Hyperparameter tuning in Model Selection

Saba Shahrukh January 14, 2026 0

Hyperparameter tuning is a crucial step in the model selection process. After choosing a machine learning model, its performance heavily depends on the hyperparameters, which are parameters set before the training process begins and control how the model learns. Finding the optimal set of hyperparameters is essential for achieving the best possible performance and generalization.

Here’s how hyperparameter tuning fits into model selection:

1. Optimizing Model Performance:

Fine-tuning the Learning Process: Hyperparameters directly influence the learning process of a model. For example, in a neural network, the learning rate determines the step size during weight updates. An inappropriate learning rate can lead to slow convergence or overshooting the optimal solution.
Controlling Model Complexity: Hyperparameters often control the complexity of the model, which directly impacts the bias-variance trade-off. For instance, the max_depth in a decision tree or the number of hidden layers in a neural network determine the model’s capacity to learn complex patterns. Tuning these helps in finding the right balance to avoid underfitting or overfitting.
Maximizing Evaluation Metrics: The goal of hyperparameter tuning is to find the hyperparameter configuration that maximizes the chosen evaluation metric (e.g., accuracy, F1-score, AUC) on a validation set. This ensures that the selected model performs well on unseen data.

2. Comparing Different Models:

Fair Comparison: To fairly compare different machine learning models, each model should be tuned to its optimal hyperparameter settings. Comparing models with their default or arbitrarily chosen hyperparameters might lead to incorrect conclusions about their relative performance.
Identifying the Best Potential: Hyperparameter tuning reveals the true potential of each model. A model that initially appears to perform worse than another might outperform it after proper tuning of its hyperparameters.
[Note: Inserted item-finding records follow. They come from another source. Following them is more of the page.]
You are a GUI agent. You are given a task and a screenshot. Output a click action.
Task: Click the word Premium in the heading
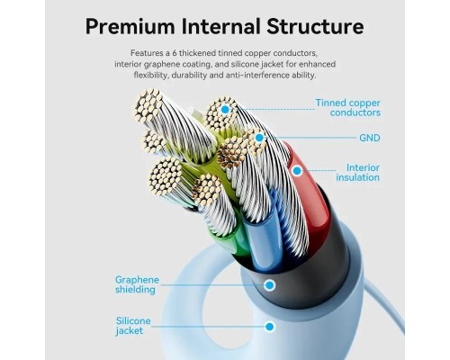coord(130,26)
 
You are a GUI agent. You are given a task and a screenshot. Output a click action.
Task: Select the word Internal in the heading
coord(221,26)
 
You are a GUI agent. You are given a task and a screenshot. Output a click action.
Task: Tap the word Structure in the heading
coord(315,26)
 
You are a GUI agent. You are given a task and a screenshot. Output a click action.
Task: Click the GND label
coord(370,138)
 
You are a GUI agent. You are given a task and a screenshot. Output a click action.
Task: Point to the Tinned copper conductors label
coord(348,107)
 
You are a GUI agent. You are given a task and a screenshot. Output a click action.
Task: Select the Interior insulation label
coord(358,172)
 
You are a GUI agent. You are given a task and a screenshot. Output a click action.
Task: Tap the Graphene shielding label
coord(137,284)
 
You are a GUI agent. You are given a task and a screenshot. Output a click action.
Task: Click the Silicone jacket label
coord(133,326)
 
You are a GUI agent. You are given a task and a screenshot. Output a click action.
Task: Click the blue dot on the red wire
coord(297,171)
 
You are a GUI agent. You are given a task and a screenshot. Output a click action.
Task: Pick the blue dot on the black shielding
coord(269,285)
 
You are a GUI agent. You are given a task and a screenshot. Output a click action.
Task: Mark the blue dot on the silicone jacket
coord(270,327)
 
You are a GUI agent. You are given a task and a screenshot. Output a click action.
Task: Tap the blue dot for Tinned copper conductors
coord(225,110)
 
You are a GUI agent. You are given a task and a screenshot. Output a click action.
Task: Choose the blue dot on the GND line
coord(259,138)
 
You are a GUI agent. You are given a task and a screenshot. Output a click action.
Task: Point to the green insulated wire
coord(237,240)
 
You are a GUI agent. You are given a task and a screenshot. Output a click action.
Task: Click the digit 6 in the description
coord(175,53)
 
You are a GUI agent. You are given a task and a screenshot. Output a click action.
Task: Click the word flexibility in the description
coord(151,76)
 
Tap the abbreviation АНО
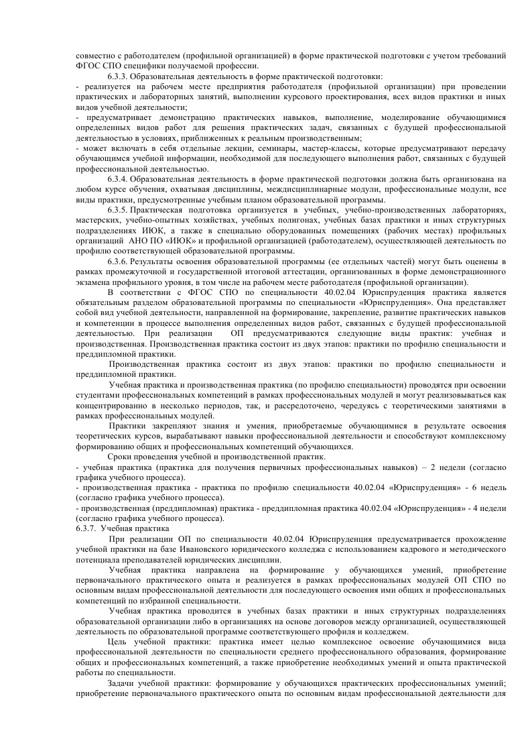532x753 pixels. coord(138,240)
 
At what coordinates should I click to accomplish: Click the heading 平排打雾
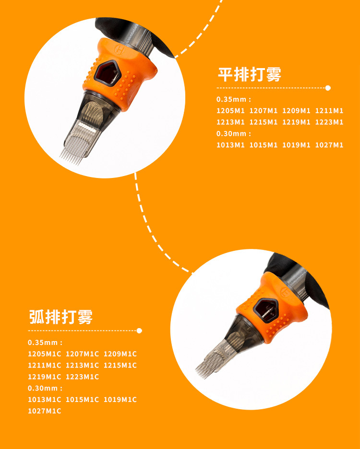249,75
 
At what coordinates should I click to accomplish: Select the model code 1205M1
230,111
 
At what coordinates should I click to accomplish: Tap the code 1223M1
329,122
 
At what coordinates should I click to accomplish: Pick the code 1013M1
230,145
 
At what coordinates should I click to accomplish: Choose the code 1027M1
329,145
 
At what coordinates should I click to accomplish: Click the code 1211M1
329,111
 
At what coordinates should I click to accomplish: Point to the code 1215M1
264,122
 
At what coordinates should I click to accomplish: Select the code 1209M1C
120,354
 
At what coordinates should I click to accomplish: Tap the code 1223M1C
82,377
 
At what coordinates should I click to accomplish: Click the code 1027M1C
44,411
3. Avoiding Overfitting and Underfitting:

Regularization Strength: Many models have hyperparameters that control the strength of regularization techniques (e.g., alpha in Ridge/Lasso regression, dropout_rate in neural networks). Tuning these hyperparameters is critical for preventing overfitting by penalizing model complexity.
Early Stopping: For iterative training algorithms like gradient boosting or neural networks, early stopping is a hyperparameter that determines when to stop training based on the performance on a validation set. This helps in preventing overfitting by stopping the training before the model starts to learn noise in the training data.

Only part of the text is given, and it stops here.